Deux discours ponctuent plus largement les débats relatifs à l’usage des biotechnologies agricoles : là où leurs partisans (tels que la firme américaine Monsanto ou l’Organisation des industries de la biotechnologie) y voient l’opportunité de résoudre les problèmes de la faim et de l’usage abusif des pesticides, leurs détracteurs (tels que la majorité des opinions publiques et nombre d’ong européennes (Commission Européenne 2010 : 18 ; Boy 2012)) les assimilent à une menace pour la santé humaine et la biodiversité au profit de quelques multinationales de l’agroalimentaire. Face à ces positions antagoniques, la Chine n’affiche pas de choix politique clair. Cette apparente hésitation stratégique, caractérisée par le maintien d’un niveau de tolérance zéro vis-à-vis des variétés génétiquement modifiées non autorisées et l’adoption d’une procédure séquentielle – non synchronique – d’autorisation réglementaire des produits gm indigènes et importés[9], n’est pas sans impact sur le commerce mondial (asymétrie des échanges et conflits commerciaux) et la stabilité des prix nationaux (hausse importante du prix du soja). La Chine représente à ce titre un concurrent du Brésil sur les marchés agricoles et agroalimentaires, et plus largement dans les négociations commerciales internationales, dans la mesure où elle pratique une double stratégie alliant protection nationale et projection mondiale. D’une part, l’invocation régulière de la clause de sauvegarde spéciale (css) pour l’agriculture permet à la Chine de hausser ses droits de douane en cas d’augmentation massive du volume des importations ou en cas de baisse conséquente du prix de celles-ci afin de préserver certaines productions d’une forte pression concurrentielle extérieure. Alliée à des pratiques de soutiens internes entraînant une distorsion du commerce international (ocde 2011), cette politique reflète le caractère défensif d’une stratégie chinoise visant prioritairement à protéger son marché interne. D’autre part, sa contribution au Fonds global d’affectation spéciale pour le Programme de Doha pour le développement dans le cadre de l’initiative Aide pour le commerce de l’omc représente une voie d’encouragement des autres pays en développement à intégrer le processus de libéralisation des marchés (Organisation mondiale du commerce 2011 : 2). Cette politique s’apparente pour sa part davantage à une stratégie offensive à des fins d’influence mondiale.

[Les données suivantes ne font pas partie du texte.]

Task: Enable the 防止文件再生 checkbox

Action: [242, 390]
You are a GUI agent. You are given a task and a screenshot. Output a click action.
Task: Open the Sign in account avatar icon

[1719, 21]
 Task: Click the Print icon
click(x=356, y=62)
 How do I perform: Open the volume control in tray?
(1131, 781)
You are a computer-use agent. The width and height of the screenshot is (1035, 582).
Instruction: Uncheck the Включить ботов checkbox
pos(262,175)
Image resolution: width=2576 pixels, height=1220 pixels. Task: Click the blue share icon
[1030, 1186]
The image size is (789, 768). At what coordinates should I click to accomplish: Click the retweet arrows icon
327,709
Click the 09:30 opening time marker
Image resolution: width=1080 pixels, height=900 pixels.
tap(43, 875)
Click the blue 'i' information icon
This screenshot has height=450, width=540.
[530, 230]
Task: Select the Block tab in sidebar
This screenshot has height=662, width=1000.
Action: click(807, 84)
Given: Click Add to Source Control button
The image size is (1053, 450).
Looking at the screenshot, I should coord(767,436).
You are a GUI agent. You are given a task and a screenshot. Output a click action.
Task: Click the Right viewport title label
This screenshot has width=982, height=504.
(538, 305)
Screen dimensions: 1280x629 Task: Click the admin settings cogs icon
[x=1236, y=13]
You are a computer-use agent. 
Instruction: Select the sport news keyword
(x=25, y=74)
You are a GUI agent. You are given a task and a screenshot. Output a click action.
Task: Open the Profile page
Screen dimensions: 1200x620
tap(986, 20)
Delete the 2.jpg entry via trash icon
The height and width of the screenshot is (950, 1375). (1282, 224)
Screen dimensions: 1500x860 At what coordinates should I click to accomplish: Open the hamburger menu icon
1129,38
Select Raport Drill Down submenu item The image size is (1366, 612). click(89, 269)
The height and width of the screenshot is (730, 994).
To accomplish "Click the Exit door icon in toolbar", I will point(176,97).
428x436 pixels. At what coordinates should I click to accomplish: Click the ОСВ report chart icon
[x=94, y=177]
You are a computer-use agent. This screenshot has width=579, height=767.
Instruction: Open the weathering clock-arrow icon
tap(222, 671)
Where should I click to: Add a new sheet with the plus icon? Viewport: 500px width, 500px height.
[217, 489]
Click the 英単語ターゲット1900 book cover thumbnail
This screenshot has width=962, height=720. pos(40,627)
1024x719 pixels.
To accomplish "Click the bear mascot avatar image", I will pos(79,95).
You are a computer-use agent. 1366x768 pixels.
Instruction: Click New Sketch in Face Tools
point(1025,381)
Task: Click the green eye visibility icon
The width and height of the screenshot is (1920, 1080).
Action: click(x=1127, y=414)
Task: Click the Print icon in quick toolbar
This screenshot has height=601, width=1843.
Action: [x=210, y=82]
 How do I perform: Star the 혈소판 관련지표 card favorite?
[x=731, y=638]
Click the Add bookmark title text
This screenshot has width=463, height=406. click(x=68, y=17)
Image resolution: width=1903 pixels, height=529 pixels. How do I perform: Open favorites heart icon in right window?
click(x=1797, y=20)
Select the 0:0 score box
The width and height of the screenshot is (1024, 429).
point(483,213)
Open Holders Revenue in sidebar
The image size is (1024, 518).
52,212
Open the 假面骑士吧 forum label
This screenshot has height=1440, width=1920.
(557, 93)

Le Brésil et l’utilisation extensive des ogm agricoles : un choix politique ?

L’investissement public dans la biotechnologie agricole apparaît également très tôt (1973) parmi les principales missions de l’Entreprise brésilienne de recherche agronomique (Embrapa), liée au ministère de l’Agriculture, de l’Élevage et de l’Approvisionnement. Partant, le Brésil réalise précocement ses premières expérimentations gm végétale (1986) et animale (2001), et se dote d’une législation spécifique en la matière (1995). Les dispositions nationales sont à ce titre conformes à la Convention mondiale sur la biodiversité. Visant à contrôler l’utilisation du génie génétique et la dissémination des ogm dans l’environnement, la première loi brésilienne de biosécurité s’inscrit dans le respect des principes de précaution, du droit à un milieu écologiquement équilibré, d’information, d’incitation au développement de la science et de la recherche, de libre choix du consommateur et de libre concurrence. Elle prévoit notamment la création de la Commission technique nationale de biosécurité (CNTBio), chargée d’établir des directives pour la recherche, l’expérimentation et la commercialisation de cultures transgéniques. Instance collégiale rattachée au ministère de la Science et de la Technologie, la CNTBio se compose de membres représentant le pouvoir exécutif, le secteur privé, le secteur scientifique, les consommateurs ainsi qu’une organisation légalement constituée chargée de protéger la santé des travailleurs.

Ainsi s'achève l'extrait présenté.